_YOUR ASSIGNMENT_.
Examine the material below. Gather every line in which the string "agent" appears.
+++ SOURCE RECORDS
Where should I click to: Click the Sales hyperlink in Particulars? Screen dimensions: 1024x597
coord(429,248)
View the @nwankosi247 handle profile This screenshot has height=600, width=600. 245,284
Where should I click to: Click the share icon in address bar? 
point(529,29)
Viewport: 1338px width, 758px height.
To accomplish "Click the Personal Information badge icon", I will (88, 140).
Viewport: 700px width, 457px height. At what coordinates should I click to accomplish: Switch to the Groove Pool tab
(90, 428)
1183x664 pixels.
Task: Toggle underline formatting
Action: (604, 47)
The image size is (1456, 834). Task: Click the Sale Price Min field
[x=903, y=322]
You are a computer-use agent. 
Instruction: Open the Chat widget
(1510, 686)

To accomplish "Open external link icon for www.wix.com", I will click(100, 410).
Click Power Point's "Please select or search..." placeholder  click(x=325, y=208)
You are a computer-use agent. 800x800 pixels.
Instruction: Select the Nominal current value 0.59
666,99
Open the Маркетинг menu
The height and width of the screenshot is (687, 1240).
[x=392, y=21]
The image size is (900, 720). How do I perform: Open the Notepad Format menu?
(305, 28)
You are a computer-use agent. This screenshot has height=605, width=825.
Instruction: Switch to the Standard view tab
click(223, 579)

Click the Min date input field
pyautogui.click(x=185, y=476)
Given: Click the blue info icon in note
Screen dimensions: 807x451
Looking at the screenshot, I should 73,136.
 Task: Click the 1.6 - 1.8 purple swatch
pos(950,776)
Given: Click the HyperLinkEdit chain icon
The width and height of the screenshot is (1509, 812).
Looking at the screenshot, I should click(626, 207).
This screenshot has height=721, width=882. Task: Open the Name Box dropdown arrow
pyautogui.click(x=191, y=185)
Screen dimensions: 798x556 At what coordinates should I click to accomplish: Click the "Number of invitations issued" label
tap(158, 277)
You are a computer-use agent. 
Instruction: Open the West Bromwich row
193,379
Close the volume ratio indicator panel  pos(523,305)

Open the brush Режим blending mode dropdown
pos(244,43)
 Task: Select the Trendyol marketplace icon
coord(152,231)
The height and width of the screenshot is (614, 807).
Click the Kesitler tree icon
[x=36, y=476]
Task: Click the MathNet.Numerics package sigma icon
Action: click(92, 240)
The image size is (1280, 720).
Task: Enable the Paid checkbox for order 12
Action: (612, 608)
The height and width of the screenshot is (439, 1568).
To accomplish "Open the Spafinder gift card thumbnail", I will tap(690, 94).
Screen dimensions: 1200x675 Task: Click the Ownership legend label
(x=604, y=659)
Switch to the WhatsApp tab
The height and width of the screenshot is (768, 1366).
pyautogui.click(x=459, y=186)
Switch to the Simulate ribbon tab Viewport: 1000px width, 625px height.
++++++
_ANSWER SPACE_.
You are a computer-use agent. 
You are a computer-use agent. 800x800 pixels.
You are a computer-use agent. This screenshot has height=605, width=825.
You are a computer-use agent. 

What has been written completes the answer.